Explanation
Embedding models and build channels
Which BGE model the brain uses, why it can't change after init, and how the airgapped and online channels differ.
GigaBrain runs the embedding model itself, on the CPU you already own. The defaults are tuned for a useful tradeoff between quality and binary size; the online build lets you trade those off at install time.
The model menu
Section titled “The model menu”| Alias | Model ID | Dimensions | Notes |
|---|---|---|---|
small (default) | BAAI/bge-small-en-v1.5 | 384 | Fastest. Embedded in the airgapped binary. |
base | BAAI/bge-base-en-v1.5 | 768 | Stronger English recall. Online build only. |
large | BAAI/bge-large-en-v1.5 | 1024 | Highest English recall. Online build only. |
m3 | BAAI/bge-m3 | 1024 | Multilingual. Online build only. |
You can also pass a full Hugging Face model ID as --model <ORG>/<NAME> on the online channel; it’s resolved at runtime, downloaded, and cached.
Why BGE
Section titled “Why BGE”We picked the BGE family because:
- Quality. Strong on retrieval benchmarks (BEIR) for the size class.
- Open weights. No license entanglement.
- Sane defaults.
bge-small-en-v1.5punches above its weight on personal-knowledge corpora.
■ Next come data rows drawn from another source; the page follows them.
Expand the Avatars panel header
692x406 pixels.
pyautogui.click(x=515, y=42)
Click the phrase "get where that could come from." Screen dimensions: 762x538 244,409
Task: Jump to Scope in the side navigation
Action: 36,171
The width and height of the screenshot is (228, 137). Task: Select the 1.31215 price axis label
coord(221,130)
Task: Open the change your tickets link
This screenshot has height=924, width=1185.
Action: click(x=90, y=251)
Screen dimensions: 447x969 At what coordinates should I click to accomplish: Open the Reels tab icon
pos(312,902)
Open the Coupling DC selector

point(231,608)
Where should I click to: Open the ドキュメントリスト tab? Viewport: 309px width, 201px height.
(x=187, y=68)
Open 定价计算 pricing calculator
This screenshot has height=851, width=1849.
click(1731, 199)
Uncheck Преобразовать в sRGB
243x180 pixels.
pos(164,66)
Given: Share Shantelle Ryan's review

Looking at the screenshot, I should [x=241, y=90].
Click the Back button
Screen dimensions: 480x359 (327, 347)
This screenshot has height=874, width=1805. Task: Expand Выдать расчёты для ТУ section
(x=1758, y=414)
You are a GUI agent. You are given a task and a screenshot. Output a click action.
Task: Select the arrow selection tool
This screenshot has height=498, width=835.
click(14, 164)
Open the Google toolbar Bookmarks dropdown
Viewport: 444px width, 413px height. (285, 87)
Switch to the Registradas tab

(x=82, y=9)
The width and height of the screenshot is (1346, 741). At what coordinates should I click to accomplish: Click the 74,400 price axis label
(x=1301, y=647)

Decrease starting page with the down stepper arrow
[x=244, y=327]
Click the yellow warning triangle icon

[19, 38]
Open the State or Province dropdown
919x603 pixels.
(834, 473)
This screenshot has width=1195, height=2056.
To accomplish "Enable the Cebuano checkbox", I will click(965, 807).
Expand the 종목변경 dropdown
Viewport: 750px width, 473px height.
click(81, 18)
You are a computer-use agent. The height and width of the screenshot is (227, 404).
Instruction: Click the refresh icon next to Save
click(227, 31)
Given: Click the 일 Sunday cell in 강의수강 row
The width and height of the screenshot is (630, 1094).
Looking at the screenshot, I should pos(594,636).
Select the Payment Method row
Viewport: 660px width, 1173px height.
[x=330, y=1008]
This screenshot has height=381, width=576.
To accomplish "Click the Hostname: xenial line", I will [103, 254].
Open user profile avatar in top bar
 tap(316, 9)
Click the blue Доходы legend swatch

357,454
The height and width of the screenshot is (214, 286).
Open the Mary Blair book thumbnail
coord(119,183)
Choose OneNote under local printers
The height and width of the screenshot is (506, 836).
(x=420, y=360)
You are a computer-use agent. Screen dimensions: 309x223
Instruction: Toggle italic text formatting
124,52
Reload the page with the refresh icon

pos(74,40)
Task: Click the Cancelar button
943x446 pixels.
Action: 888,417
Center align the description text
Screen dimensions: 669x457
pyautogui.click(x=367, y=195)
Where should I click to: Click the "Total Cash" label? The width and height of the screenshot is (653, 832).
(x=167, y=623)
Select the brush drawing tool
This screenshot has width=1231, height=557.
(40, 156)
We use candle for inference — pure Rust, no Python or ONNX runtime. The whole pipeline (tokenizer → model forward pass → pooled embedding) runs inside the binary.
Two build channels
Section titled “Two build channels”The same source compiles two binaries, selected by Cargo features:
| Channel | Features | Binary size | Model assets |
|---|---|---|---|
| Airgapped (default) | embedded-model | ~180 MB | BGE-small bytes embedded via include_bytes! |
| Online | bundled,online-model | ~90 MB | Cached on first semantic use under ~/.gbrain/models/ |
# Default — airgappedcargo build --release
# Online buildcargo build --release --no-default-features --features bundled,online-modelOn the airgapped binary, --model and GBRAIN_MODEL are warning-only no-ops: the embedded model is the only one that will ever load. The warning fires loudly enough that it’s hard to miss in CI.
What init records
Section titled “What init records”gbrain init writes the active model into the immutable brain_config table:
| Key | Example | Meaning |
|---|---|---|
model_id | BAAI/bge-large-en-v1.5 | The full Hugging Face model ID. |
model_alias | large | The alias the user passed (or default). |
embedding_dim | 1024 | The vector width — drives which page_embeddings_vec_<dim> table is used. |
schema_version | 5 | The schema generation. |
On every subsequent open, the binary verifies that the requested model matches the recorded one. A mismatch fails the call before any command runs. This isn’t a UX choice; it’s a correctness one — embeddings produced by different models live in different vector spaces and aren’t comparable.
Switching models
Section titled “Switching models”You can’t change a brain’s model in place. The vector space is part of the database identity. To switch:
gbrain init ~/brain-large.db --model large(online build).gbrain export ~/brain.db ~/brain-export/(or just import your source markdown directory again).gbrain import ~/brain-export/ --db ~/brain-large.db.- Drop
~/brain.dbwhen you’re satisfied.
See Switch embedding models for the full recipe.
When to use which model
Section titled “When to use which model”small(default) — Almost everyone, almost always. Fast, accurate enough for personal-knowledge scale, ships in the airgapped binary.base/large— When you have ≥100K pages and you’re noticing recall degradation on paraphrased queries. Costs you binary size and per-query latency.m3— When your corpus is multilingual or you specifically want the m3 retrieval profile.- A specific HF model ID — When you’ve benchmarked something specific to your domain and you want to use it.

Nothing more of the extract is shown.